Dirk Bogarde in Accident.
Car-wreak … Oxford don Stephen (Dirk Bogarde) starts to see his life skid out of control. Photograph: TCD/Prod.DB/Alamy

The second of three collaborations between gimlet-eyed writer Harold Pinter and expat US director Joseph Losey is a calculated study in toxic masculinity. Dirk Bogarde is superb as self-absorbed married Oxford don Stephen. After a car crash kills his favoured student William (Michael York), flashbacks about their relationship and William’s girlfriend Anna (Jacqueline Sassard) unfurl a story of entitlement, temptation and near-sociopathy in his insular academic world.
Monday 21 April, 9.05pm, Talking Pictures TV


They Live

Roddy Piper in They Live.
Seeing things … Nada (Roddy Piper, right) uncovers a hidden world in They Live. Photograph: MCA/Universal/Allstar

John Carpenter’s pulpy 1988 sci-fi action flick is also a hotbed of anticapitalist sentiment.

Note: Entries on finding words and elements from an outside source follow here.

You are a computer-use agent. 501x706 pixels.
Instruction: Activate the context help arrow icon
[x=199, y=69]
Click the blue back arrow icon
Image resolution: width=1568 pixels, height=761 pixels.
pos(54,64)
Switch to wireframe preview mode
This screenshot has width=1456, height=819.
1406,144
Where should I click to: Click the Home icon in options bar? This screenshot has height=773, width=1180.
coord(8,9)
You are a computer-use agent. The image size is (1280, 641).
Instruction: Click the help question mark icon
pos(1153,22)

Itinerant worker Nada (wrestler Roddy Piper, a low-budget Arnie) comes to Los Angeles seeking employment but, after donning a pair of special sunglasses, stumbles on a conspiracy involving hidden messages on billboards and shop fronts and in magazines telling people to “Consume”, “Watch TV” and “Obey” (the banknotes say: “This is your god”). Also, some folk look like warmed-up skeletons. Have aliens invaded? A fun mix of politics and punchups.
Friday 25 April, 12.05am, Talking Pictures TV


Amores Perros

Emilio Echevarría in Amores Perros.
Hounding … dog lover El Chivo (Emilio Echevarría) lives a double life in Amores Perros. Photograph: Moviestore/Rex/Shutterstock

The title translates as “Love’s a bitch” but there is also a lot of dog appreciation in Alejandro González Iñárritu’s intense drama about desire, loss and blood-soaked revenge. Three stories collide in a Mexico City car crash: Octavio (Gael García Bernal) loves his brother’s neglected wife and enters illegal dog fights to fund their escape; model Valeria (Goya Toledo) breaks her leg in the auto accident then her pooch vanishes under the floorboards of her new flat; and the tramp-like El Chivo (Emilio Echevarría) has a cohort of canines but is also a hitman for a cop.